Recently, Highland Lutheran International School which has nothing to do with the tribal fight between the Wapukin and Ambuline, was forced to close and students from many parts of the country were evacuated to their homes.
This happened after one student received pellet wounds while in the bathroom as the two tribes went to war again on the day the last of the PNG Defence Force soldiers left the province after election duties were over. Now, with Pina mission gone, it looks like the Wapukin tribesmen will aim directly for Highland Lutheran International School because they saw it as an obstacle preventing them from wiping out Yaibos — home of the Ambuline.
They also see the school as beneficial to the Ambuline in terms of employment.
But Enga and the nation cannot afford to continue to lose churches and schools like Highlands Lutheran International School at the hands of warring clansmen.
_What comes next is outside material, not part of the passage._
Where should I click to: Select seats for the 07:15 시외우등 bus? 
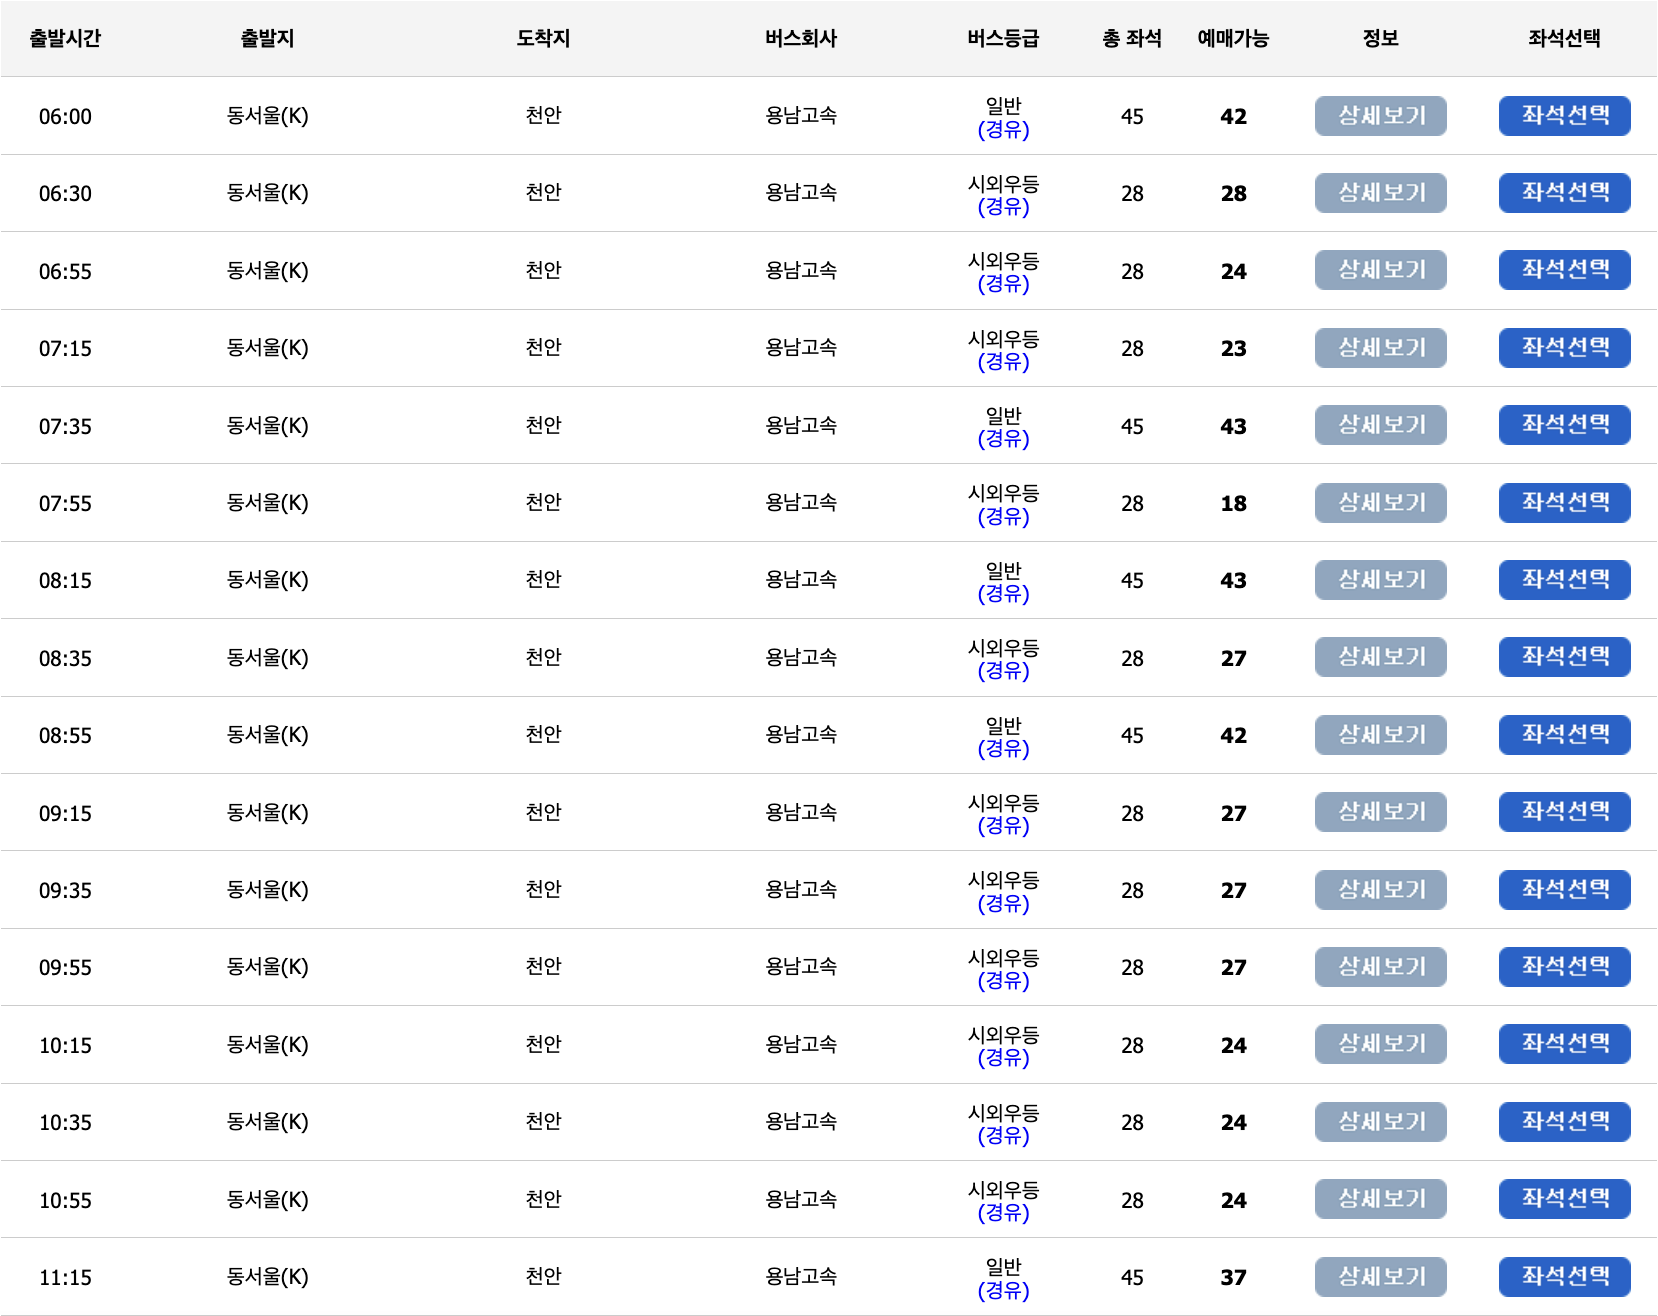click(x=1563, y=348)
And the nation cannot allow innocent teachers, church workers and others to be gunned down frequently.
As is custom in Enga the conclusion of all fighting and revenge killings is compensation.
People killed can be compensated with pigs and cash.
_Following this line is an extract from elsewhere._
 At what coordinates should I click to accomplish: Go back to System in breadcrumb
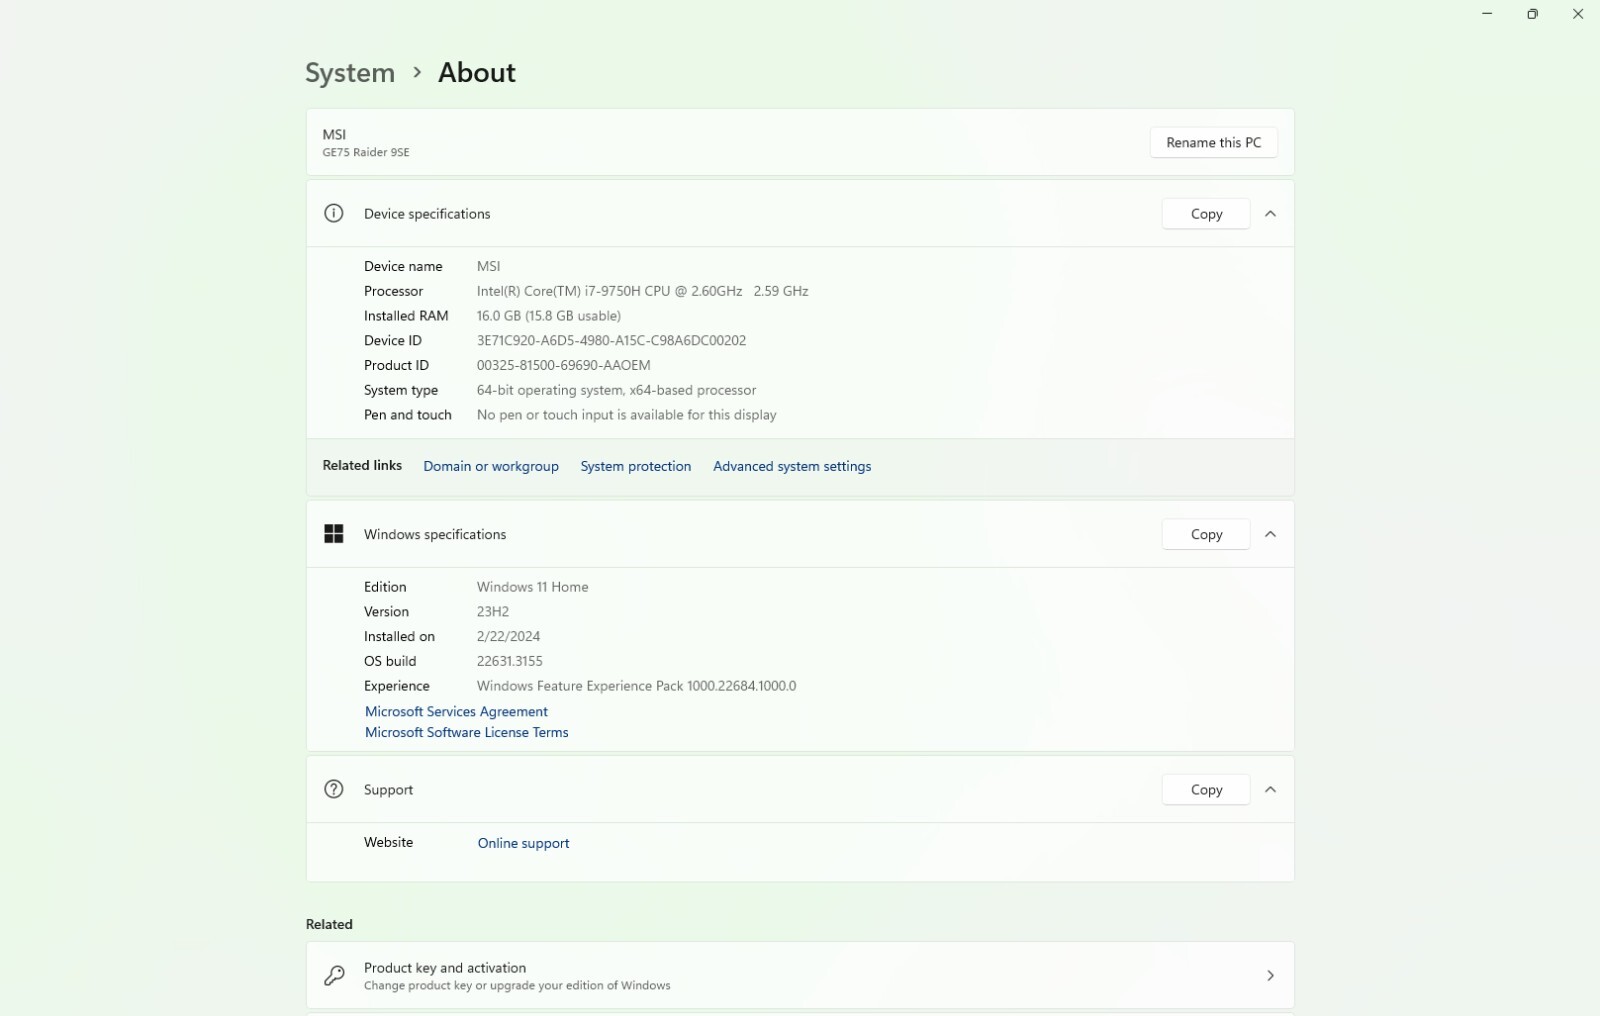[x=350, y=72]
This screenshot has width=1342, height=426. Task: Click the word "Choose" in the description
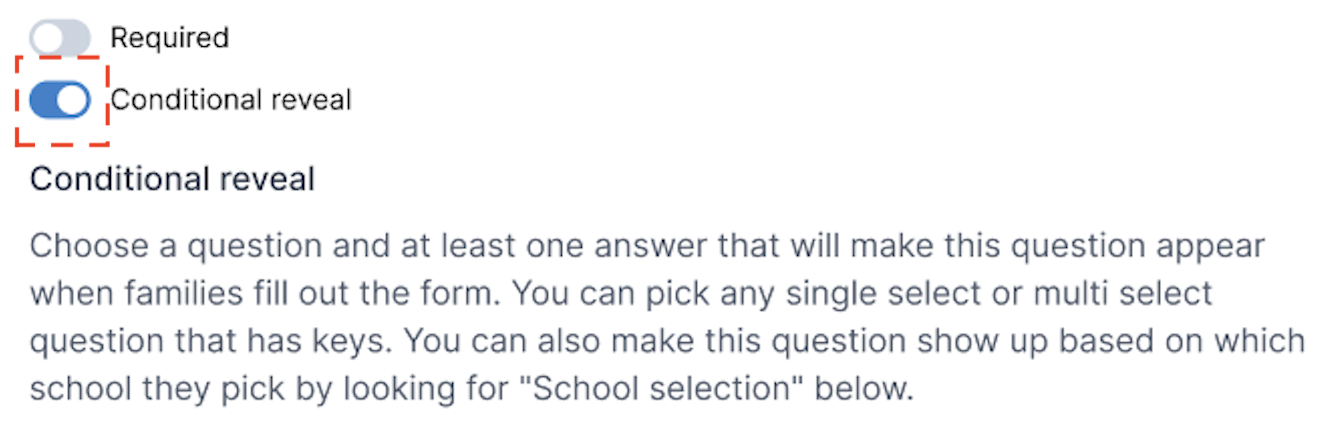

But what about Pina Catholic Mission and all the other public property lost in all fights in Enga? Who will rebuild them? And what will happen to the school children?
And the innocent teachers who was gunned down this month, will any amount of compensation bring back his life?
Last week, Head Bishop of the Gutnius Lutheran Church, Rev David Piso called on students from HLIS to return to classes.
And while some have returned, others have transferred to other schools.
Temporary security arrangements have been made for the school to resume classes but it is only a band-aid treatment to a serious problem.
Police presence will provoke the Wapukin tribesmen into planning now to gradually destroy HLIS one day.
This will happen when students and staff least expect it.
The destruction of Pina Catholic Mission was the subject of discussion on a PMV bush and a man said HLIS must be destroyed because that will satisfy the Wapukin and Sikins in revenge for Pina Catholic Mission. Most other passengers agreed.
But is this how to stop the long lasting fight between the Wapukins and the Ambulines? Is this view shared by our leaders?
All five Enga elected representatives, the Lutheran Church, the Catholic Church, law enforcement agencies, the provincial government and other stakeholders must try to solve this problem and lawless activities on public highways immediately.
If any more time is delayed, I doubt if we will see Enga’s future at all because authorities have stubbornly allowed senseless warriors to continue to destroy billions of kina worth of property, thousands of men killed as innocent children and women suffer.
A state of emergency-type operation needs to be put in place now to neutralise hostilities and allow people to at least feel safe once more to travel on public roads.